Cuando la felicidad se basa en la posesión o en la grata satisfacción alejada de todo sentido solidario, sin la capacidad de empatizar con el mundo que nos rodea y bloqueando toda corriente de sentimiento, cuando se muestra socialmente de forma indecorosa ante quienes sufren, cuando nace de nuestro egoísmo o de nuestra inconsciencia, es un tipo de felicidad que deberíamos rechazar. Permítete ser feliz, se nos ha dicho: y nos lo aplicamos sea cual sea nuestra situación o la de los demás. Qué mejor forma de control social que el autocontrol de unos ciudadanos que se creen felices. Siempre que pienso en esto me viene a la cabeza las secuencias de Metrópolis en la que se nos muestra a unos seres felices, jóvenes, atléticos y cultos que ignoran lo que hay en el subsuelo de sus ciudades o prefieren vivir en el desconocimiento de lo que sustenta su bienestar. No es cine: pocos años después muchos alemanes eran felices a pocos metros de los campos de concentración, como siglos antes lo fueron muchos castellanos ocupando los espacios arrebatados a los judíos expulsados del Reino de Castilla.

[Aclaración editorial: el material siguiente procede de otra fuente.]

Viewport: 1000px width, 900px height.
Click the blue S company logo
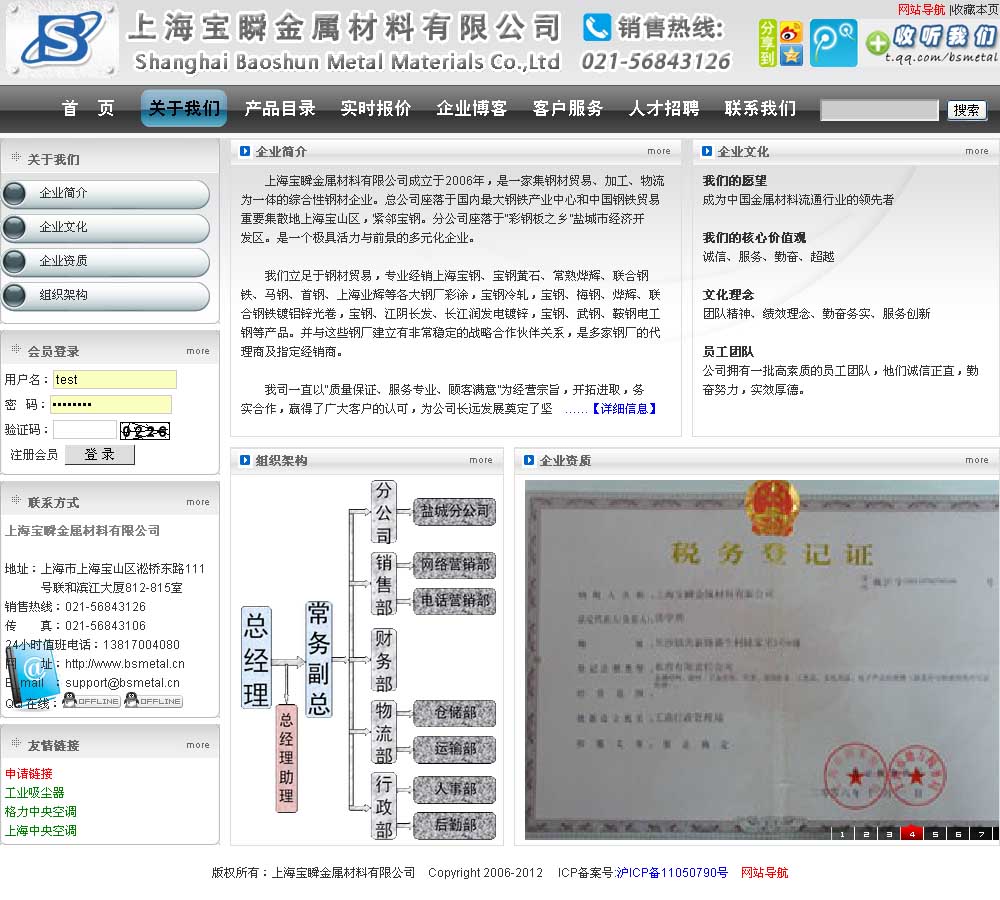pyautogui.click(x=60, y=42)
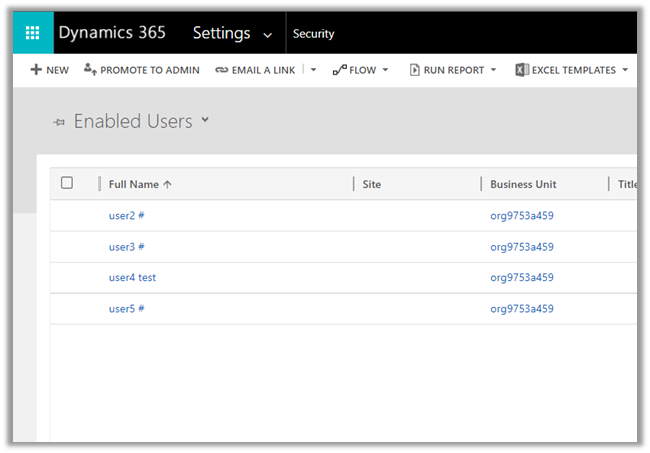Open the app launcher waffle icon

[32, 33]
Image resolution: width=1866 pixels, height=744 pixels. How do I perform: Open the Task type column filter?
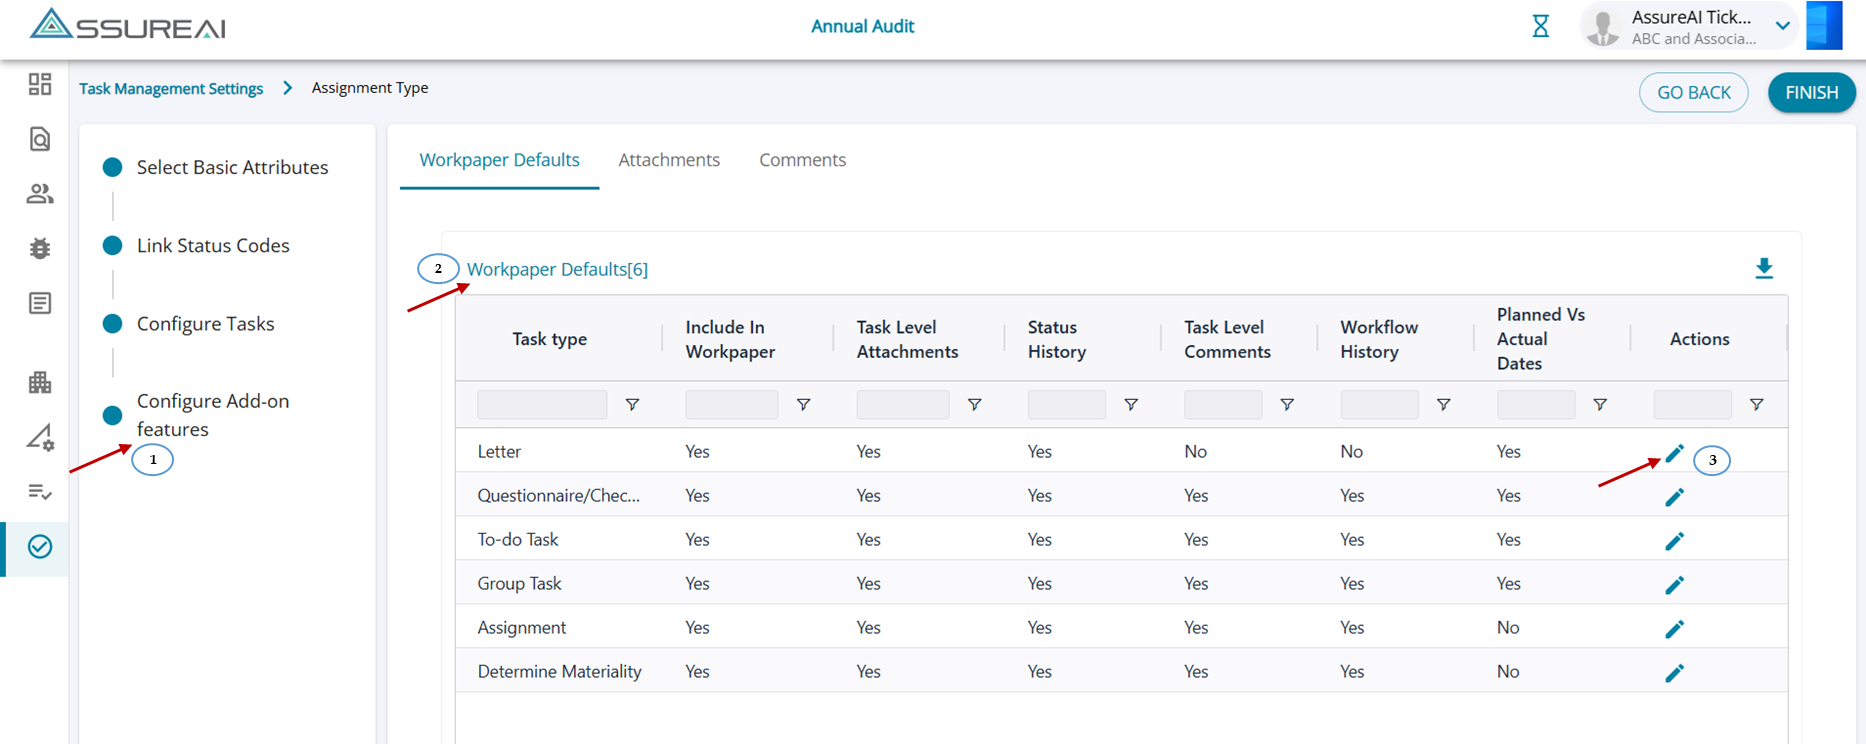pos(632,405)
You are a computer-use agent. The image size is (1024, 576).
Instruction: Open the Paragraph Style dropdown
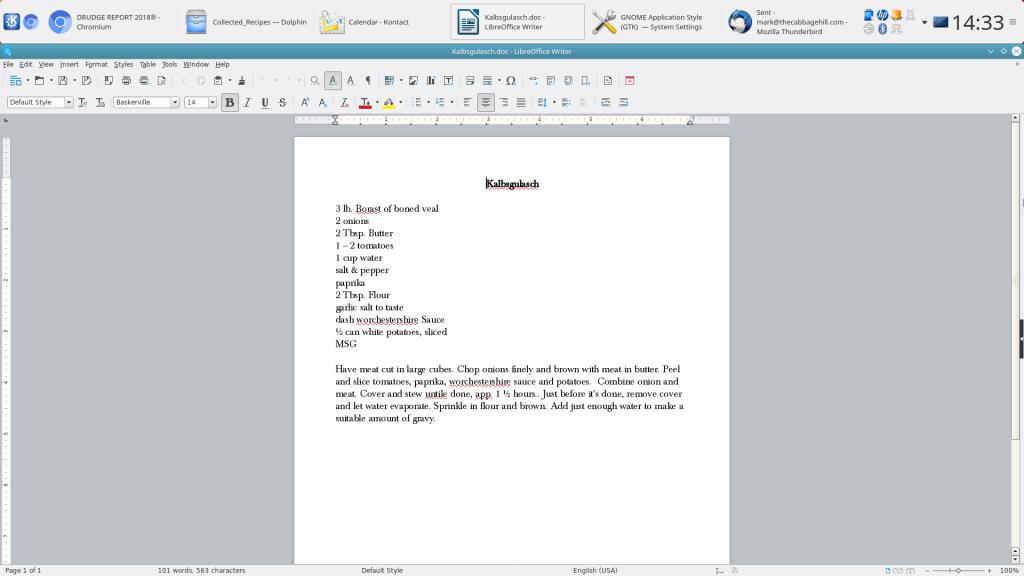69,102
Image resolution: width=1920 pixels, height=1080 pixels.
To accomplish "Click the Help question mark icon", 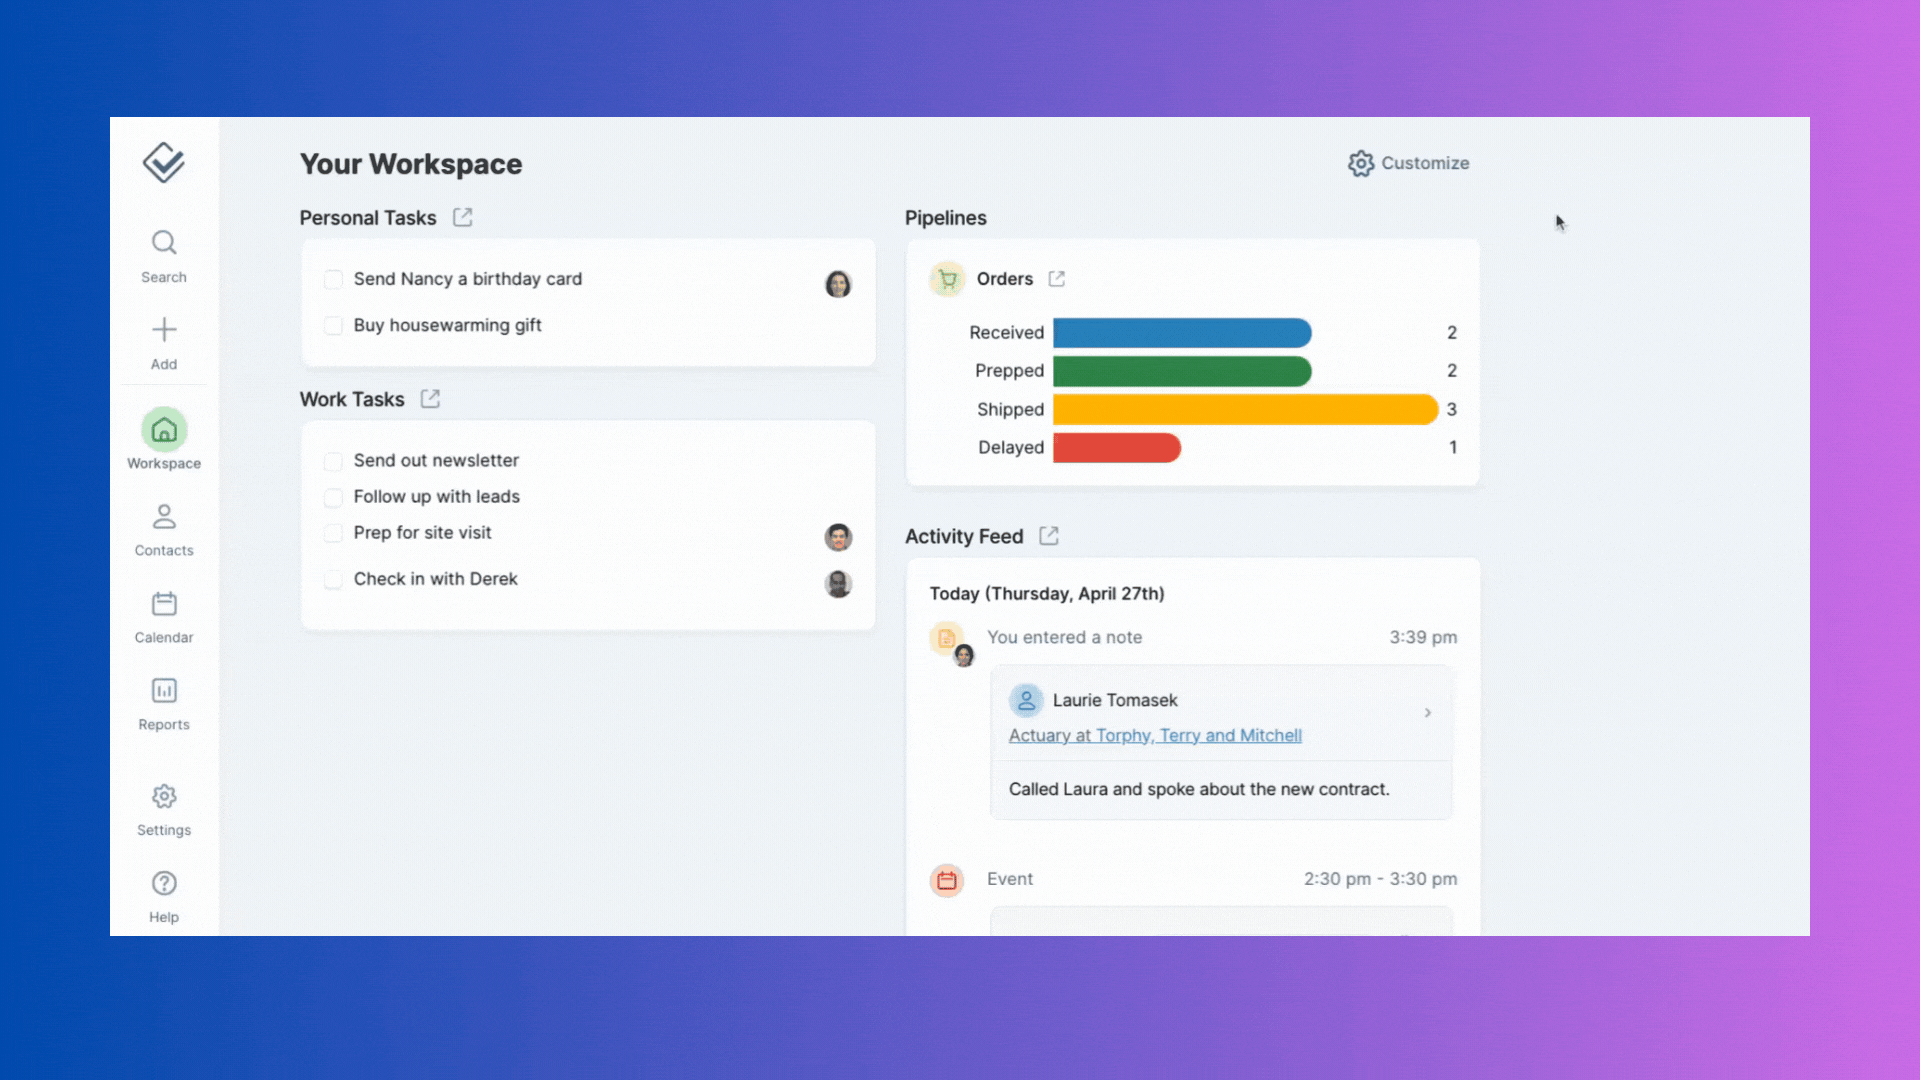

A pesar de eso, la pseudopsicología de los libros de autoayuda y de muchos charlatanes de feria, así como la publicidad que nos vende la necesidad de poseer algo, nos han construido la felicidad como un estado necesario e impúdico. La felicidad no era ya un derecho sino un deber y por eso el individuo debía afanarse en poseer cada vez más felicidad sin darse cuenta de que aquello no era más que un opiáceo que se nos administraba a costa de no ver las desigualdades del mundo que la permitían y lo insostenible de los fundamentos en los que se basaba. De ahí gran parte de la tristeza actual del mundo en crisis y la raíz de muchas depresiones y una de las razones de nuestra parálisis como sociedad: no aspiramos a la justicia social sino a la felicidad individual, que son cosas bien distintas. La felicidad es la zanahoria que nos ponían para que siguiéramos tirando del carro. Y éramos tan felices que no comprendíamos que el resto no lo fuera, puesto que tanta venta de felicidad procedía de un proselitismo que afeaba la conducta de aquellos que no corrían tras de la zanahoria. Como ahora, que los mismos que nos vendieron la felicidad de la posesión quieren vendernos la felicidad del conformismo.